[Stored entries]
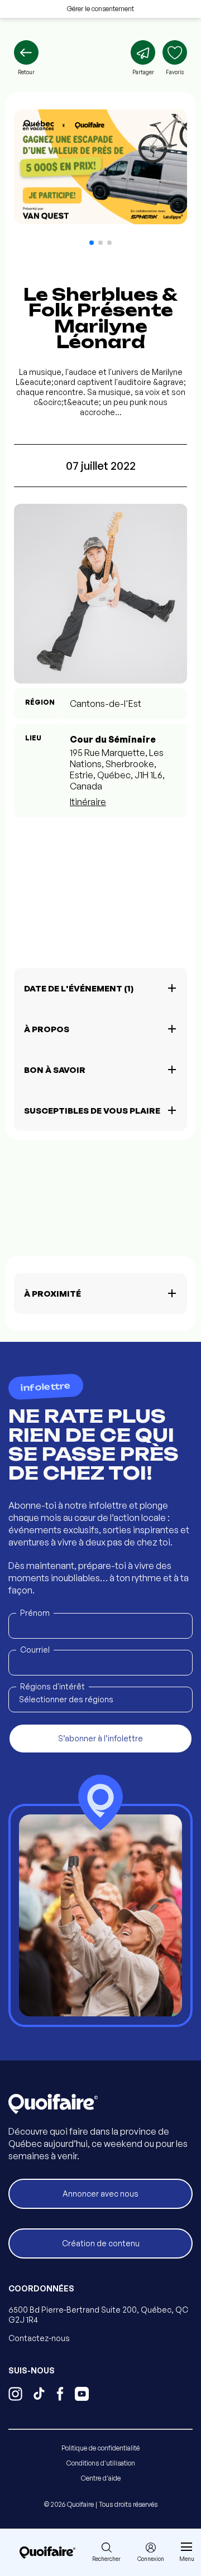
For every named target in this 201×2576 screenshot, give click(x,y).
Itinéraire (88, 801)
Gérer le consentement (100, 8)
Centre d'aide (101, 2478)
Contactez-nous (39, 2338)
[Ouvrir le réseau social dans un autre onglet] (15, 2395)
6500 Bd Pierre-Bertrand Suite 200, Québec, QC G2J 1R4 (98, 2314)
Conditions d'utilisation (100, 2463)
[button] (91, 242)
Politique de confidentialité (100, 2448)
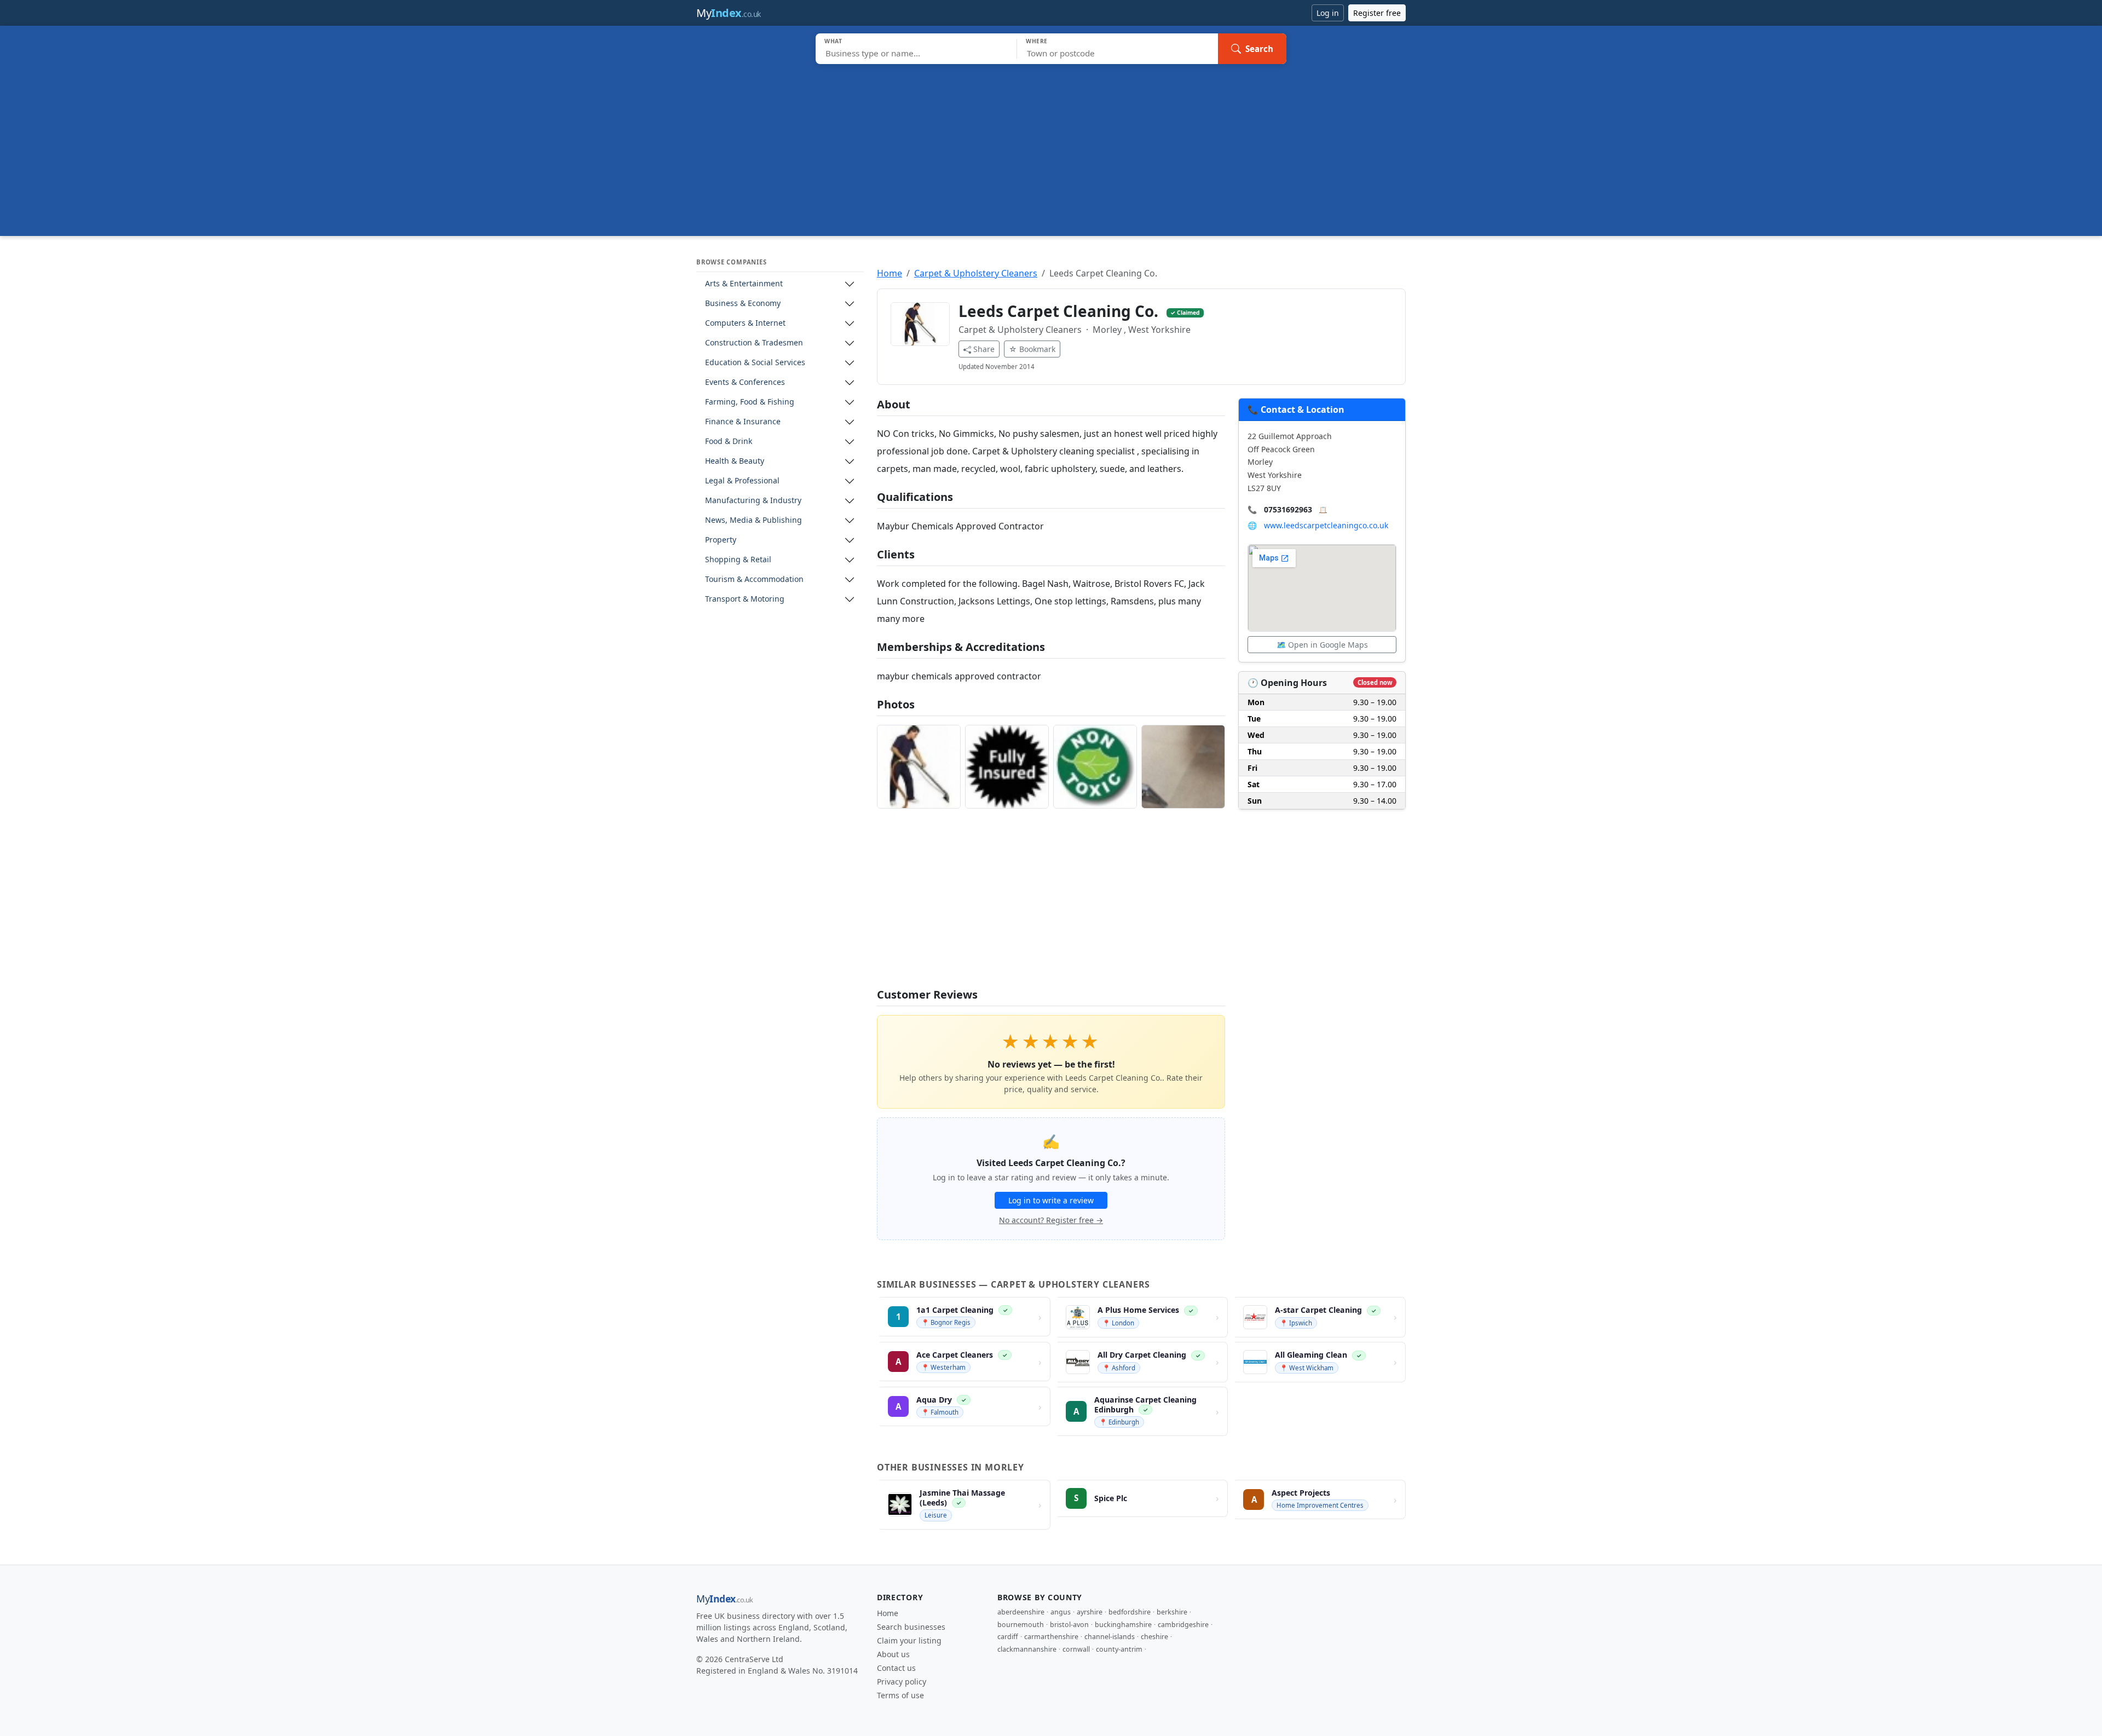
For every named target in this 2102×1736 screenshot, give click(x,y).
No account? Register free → (1051, 1220)
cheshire (1154, 1636)
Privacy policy (901, 1681)
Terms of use (900, 1695)
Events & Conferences (745, 382)
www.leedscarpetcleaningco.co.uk (1326, 525)
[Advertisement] (1051, 146)
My (728, 12)
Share (984, 349)
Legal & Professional (742, 481)
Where (1037, 41)
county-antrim (1119, 1649)
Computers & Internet (745, 323)
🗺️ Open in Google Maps (1322, 644)
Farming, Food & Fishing (749, 402)
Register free (1377, 13)
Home (889, 273)
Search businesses (911, 1627)
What (833, 41)
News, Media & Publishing (753, 520)
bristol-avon (1069, 1624)
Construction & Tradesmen (754, 343)
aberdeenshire (1020, 1612)
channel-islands (1109, 1636)
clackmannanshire (1026, 1649)
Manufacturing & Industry (753, 500)
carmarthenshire (1051, 1636)
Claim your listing (909, 1640)
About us (893, 1654)
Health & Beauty (734, 461)
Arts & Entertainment (744, 284)
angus (1060, 1612)
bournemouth (1020, 1624)
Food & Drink (728, 441)
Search (1259, 48)
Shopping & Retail (738, 559)
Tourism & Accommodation (754, 579)
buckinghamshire (1123, 1624)
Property (720, 540)
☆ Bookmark (1032, 349)
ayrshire (1089, 1612)
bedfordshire (1129, 1612)
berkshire (1172, 1612)
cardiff (1007, 1636)
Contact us (896, 1668)
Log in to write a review (1051, 1200)
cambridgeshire (1183, 1624)
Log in (1327, 13)
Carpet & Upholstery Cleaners (975, 273)
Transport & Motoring (744, 599)
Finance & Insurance (743, 421)
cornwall (1076, 1649)
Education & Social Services (755, 362)
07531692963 (1288, 509)
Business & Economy (743, 303)
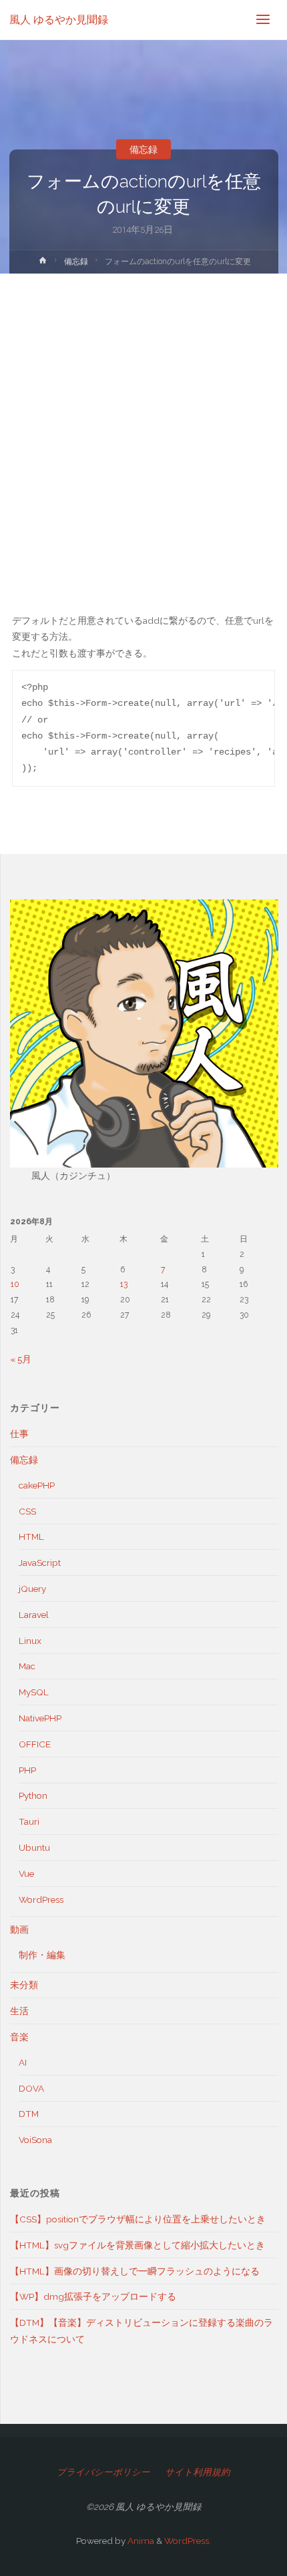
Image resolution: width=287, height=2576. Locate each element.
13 (123, 1284)
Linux (30, 1640)
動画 (19, 1929)
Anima (139, 2540)
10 (15, 1284)
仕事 (19, 1433)
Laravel (34, 1614)
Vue (26, 1873)
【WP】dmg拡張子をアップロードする (93, 2296)
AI (23, 2062)
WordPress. (187, 2540)
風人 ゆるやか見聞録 (58, 19)
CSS (27, 1511)
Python (33, 1795)
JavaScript (40, 1562)
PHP (27, 1770)
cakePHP (37, 1485)
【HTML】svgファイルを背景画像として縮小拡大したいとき (137, 2245)
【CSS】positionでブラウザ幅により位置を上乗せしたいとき (138, 2219)
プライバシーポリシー (103, 2472)
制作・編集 (42, 1955)
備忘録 (143, 149)
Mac (27, 1666)
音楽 (19, 2037)
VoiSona (35, 2139)
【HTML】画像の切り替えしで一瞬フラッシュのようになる (135, 2271)
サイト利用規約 (197, 2472)
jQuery (32, 1588)
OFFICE (35, 1744)
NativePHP (40, 1718)
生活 (19, 2011)
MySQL (34, 1692)
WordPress (41, 1899)
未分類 (24, 1985)
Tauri (29, 1821)
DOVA (31, 2088)
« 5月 (20, 1359)
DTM (29, 2113)
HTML (31, 1536)
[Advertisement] (143, 423)
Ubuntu (34, 1847)
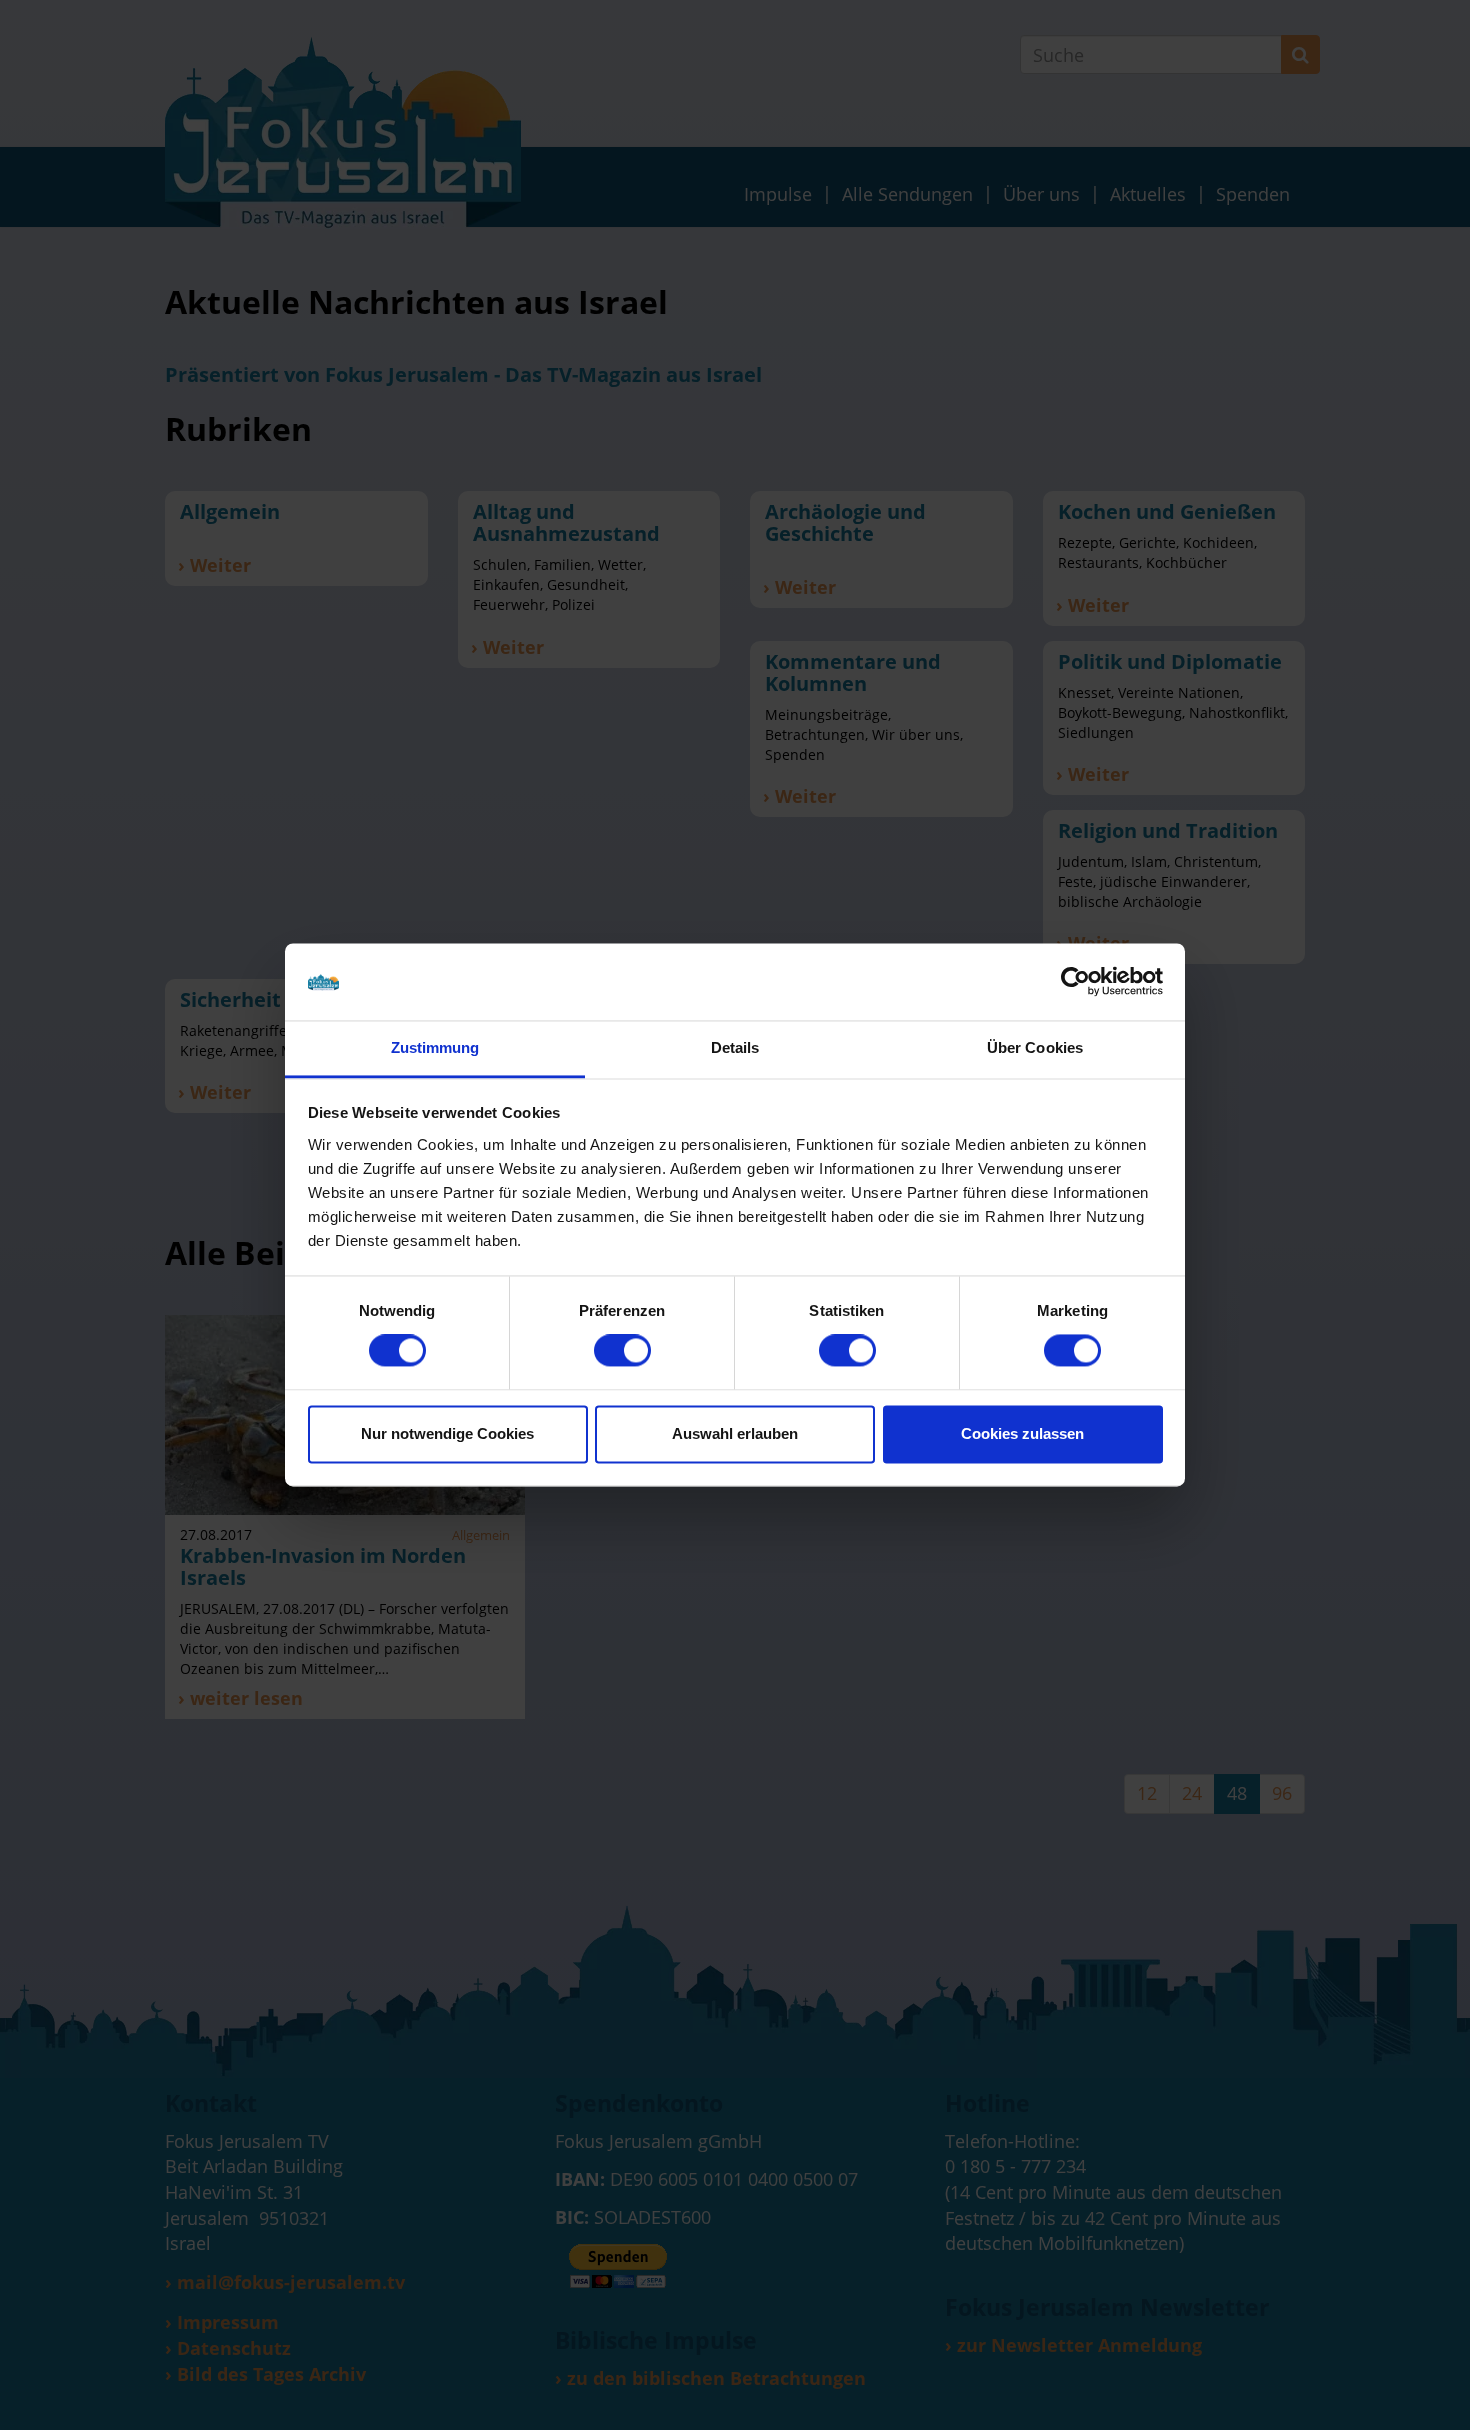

## Instructions to follow
Every line from the one with "Finance & Insurance (743, 421)" through the one with "備忘録 (143, 149)" is to be reproduced exactly as written above, and the pictures are to be dropped.

## Problem solution
Finance & Insurance (743, 421)
cornwall (1076, 1649)
Education & Social Services (755, 362)
07531692963 (1288, 509)
Business & Economy (743, 303)
Image resolution: width=287, height=2576. Locate each element.
13 (123, 1284)
Linux (30, 1640)
動画 (19, 1929)
Anima (139, 2540)
10 (15, 1284)
仕事 (19, 1433)
Laravel (34, 1614)
Vue (26, 1873)
【WP】dmg拡張子をアップロードする (93, 2296)
AI (23, 2062)
WordPress. (187, 2540)
風人 ゆるやか見聞録 (58, 19)
CSS (27, 1511)
Python (33, 1795)
JavaScript (40, 1562)
PHP (27, 1770)
cakePHP (37, 1485)
【HTML】svgファイルを背景画像として縮小拡大したいとき (137, 2245)
【CSS】positionでブラウザ幅により位置を上乗せしたいとき (138, 2219)
プライバシーポリシー (103, 2472)
制作・編集 (42, 1955)
備忘録 (143, 149)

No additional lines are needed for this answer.